*** Opening of SOURCE MATERIAL ***

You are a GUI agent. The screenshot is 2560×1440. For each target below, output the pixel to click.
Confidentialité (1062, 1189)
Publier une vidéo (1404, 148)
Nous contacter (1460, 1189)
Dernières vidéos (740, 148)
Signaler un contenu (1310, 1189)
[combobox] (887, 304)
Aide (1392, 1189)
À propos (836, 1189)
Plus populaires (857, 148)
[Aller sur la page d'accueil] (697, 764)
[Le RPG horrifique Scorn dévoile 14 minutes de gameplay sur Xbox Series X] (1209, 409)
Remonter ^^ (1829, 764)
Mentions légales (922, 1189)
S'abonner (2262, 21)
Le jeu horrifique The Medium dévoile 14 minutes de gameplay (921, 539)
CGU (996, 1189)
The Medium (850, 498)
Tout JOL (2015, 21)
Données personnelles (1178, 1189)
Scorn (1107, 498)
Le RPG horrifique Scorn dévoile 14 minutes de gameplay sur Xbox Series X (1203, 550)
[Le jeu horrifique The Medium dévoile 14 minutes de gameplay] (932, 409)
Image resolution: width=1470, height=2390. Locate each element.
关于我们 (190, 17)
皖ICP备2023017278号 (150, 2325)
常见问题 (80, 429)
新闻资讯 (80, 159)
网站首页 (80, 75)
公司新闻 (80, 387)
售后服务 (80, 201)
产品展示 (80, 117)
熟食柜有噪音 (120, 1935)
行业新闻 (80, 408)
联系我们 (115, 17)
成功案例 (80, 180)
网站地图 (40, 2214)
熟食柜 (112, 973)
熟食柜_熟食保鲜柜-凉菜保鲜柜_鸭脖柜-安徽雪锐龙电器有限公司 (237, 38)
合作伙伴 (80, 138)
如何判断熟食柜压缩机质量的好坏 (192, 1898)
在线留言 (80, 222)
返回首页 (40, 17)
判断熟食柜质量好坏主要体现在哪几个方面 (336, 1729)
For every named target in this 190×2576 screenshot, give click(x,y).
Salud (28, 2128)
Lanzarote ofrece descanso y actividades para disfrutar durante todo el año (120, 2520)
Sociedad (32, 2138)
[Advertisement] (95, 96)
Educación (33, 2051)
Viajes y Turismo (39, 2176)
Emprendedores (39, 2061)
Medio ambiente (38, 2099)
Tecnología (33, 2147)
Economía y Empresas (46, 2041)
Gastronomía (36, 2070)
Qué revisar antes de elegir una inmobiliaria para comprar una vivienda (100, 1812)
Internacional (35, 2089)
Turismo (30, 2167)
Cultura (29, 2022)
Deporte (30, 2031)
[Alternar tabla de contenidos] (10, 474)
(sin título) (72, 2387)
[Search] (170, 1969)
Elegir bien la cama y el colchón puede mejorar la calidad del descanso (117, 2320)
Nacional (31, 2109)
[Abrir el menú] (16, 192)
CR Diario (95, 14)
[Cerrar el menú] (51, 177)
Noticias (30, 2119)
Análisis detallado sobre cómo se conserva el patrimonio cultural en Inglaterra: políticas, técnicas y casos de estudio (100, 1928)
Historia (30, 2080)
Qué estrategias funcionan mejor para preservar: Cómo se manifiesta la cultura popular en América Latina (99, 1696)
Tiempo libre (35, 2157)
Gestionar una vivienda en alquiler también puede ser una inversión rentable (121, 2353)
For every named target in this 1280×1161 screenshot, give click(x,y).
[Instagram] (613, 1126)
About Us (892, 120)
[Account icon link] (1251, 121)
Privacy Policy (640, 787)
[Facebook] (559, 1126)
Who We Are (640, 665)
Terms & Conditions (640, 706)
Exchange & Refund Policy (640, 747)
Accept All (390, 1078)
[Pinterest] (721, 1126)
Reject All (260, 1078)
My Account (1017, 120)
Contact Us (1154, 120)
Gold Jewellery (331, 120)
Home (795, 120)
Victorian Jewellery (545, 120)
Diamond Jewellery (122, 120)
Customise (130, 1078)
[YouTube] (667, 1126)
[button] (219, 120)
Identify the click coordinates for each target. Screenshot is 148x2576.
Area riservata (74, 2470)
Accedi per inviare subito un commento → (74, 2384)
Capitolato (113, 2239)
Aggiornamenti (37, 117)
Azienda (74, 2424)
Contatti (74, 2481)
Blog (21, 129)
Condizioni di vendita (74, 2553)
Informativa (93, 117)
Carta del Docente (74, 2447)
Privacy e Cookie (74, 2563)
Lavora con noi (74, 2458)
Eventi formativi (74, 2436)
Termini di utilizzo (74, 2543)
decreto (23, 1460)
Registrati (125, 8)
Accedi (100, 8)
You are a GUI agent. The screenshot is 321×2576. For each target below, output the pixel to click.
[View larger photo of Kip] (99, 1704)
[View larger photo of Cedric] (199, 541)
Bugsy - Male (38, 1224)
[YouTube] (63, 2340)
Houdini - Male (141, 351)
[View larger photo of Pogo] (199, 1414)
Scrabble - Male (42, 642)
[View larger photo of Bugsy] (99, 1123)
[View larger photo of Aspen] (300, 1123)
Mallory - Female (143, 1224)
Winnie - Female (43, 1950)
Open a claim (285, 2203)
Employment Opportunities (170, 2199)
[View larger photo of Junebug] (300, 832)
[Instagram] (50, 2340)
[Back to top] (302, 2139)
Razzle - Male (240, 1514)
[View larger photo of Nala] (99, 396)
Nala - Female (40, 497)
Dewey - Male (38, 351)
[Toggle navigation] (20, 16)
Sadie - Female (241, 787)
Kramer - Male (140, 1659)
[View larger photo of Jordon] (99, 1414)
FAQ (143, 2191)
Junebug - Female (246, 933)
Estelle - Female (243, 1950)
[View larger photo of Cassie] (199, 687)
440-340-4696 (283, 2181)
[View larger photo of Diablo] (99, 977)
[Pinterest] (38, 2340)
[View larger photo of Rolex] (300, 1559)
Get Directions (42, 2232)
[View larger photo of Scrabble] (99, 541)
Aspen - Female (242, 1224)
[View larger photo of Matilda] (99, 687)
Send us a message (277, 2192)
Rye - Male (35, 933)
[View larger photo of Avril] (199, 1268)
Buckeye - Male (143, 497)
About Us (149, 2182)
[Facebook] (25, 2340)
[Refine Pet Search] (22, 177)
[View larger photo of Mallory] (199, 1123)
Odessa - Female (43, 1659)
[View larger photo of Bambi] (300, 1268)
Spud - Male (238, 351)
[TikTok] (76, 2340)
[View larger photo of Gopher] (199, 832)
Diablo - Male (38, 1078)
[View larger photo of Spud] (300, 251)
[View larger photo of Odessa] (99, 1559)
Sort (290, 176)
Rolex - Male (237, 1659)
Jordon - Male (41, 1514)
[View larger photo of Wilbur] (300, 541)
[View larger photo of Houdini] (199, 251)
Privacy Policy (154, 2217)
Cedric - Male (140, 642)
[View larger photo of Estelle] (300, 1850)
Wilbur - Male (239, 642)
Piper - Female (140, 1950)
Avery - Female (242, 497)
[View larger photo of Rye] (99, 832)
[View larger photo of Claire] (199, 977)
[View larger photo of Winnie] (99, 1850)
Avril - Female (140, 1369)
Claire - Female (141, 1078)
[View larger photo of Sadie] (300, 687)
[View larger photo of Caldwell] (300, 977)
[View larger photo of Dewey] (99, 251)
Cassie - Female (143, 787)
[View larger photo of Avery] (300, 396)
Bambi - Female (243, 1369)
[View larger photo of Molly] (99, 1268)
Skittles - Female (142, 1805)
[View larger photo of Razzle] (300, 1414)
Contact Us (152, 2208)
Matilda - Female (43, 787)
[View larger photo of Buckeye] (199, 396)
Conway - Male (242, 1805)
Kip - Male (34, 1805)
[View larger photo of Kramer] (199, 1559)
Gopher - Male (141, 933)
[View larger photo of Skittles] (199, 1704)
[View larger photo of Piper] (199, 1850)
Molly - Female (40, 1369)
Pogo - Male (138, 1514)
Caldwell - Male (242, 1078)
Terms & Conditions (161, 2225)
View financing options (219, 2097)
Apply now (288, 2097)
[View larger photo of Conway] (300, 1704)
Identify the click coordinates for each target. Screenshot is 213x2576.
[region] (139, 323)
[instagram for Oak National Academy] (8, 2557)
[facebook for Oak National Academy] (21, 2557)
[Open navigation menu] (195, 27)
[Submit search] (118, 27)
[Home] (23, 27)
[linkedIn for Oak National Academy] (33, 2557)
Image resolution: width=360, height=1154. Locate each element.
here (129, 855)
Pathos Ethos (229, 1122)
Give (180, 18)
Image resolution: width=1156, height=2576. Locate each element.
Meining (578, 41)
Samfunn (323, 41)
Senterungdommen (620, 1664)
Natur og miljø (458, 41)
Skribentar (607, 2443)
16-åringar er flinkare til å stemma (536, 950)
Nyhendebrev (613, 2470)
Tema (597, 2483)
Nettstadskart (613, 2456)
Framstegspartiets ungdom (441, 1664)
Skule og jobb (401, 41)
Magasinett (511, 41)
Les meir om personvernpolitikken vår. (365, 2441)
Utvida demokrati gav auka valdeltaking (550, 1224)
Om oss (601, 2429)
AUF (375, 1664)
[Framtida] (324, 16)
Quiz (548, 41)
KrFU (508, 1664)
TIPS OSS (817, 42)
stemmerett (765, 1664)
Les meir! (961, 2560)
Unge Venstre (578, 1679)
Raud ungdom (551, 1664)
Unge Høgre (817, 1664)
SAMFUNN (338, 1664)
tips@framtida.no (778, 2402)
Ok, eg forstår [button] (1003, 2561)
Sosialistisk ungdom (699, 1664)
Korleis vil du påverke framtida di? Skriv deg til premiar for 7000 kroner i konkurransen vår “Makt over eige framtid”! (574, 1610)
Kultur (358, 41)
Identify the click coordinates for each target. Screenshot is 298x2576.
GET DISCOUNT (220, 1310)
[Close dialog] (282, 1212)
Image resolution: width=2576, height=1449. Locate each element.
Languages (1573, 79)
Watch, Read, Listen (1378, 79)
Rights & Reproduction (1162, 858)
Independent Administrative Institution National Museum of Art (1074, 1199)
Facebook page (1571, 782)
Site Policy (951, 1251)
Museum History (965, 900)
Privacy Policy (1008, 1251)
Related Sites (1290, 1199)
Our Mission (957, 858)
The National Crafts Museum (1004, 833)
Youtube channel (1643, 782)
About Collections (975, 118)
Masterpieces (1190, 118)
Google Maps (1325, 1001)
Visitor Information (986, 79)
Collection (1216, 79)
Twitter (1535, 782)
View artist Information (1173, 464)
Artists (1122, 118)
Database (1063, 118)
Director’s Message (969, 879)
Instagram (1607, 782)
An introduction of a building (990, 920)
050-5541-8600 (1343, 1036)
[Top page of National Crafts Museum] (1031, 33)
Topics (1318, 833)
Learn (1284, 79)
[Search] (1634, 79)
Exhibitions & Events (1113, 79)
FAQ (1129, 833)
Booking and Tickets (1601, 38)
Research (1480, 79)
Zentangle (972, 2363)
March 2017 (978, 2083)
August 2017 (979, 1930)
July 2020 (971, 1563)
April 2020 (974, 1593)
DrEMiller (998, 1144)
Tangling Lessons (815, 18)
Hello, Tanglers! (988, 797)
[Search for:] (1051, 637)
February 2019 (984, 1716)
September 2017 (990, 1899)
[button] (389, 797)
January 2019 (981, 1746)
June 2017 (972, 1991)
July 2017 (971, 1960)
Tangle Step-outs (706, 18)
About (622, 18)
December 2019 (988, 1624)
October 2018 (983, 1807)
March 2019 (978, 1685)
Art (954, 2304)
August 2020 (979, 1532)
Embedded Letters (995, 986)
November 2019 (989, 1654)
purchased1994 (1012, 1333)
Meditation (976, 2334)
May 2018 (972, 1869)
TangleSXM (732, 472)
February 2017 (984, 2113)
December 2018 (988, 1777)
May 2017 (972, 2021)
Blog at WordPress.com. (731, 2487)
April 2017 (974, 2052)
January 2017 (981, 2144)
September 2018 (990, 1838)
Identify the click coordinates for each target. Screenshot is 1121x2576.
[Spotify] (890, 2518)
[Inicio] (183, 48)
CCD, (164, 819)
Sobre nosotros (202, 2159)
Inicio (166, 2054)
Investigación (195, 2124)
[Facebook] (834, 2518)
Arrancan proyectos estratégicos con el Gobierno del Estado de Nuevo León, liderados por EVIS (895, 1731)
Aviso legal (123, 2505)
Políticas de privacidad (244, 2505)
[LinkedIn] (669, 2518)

*** Close of SOURCE MATERIAL ***

### WHAT TO DO
From the data above, count the lines that contain "target" and write only that count.

### ANSWER BOX
8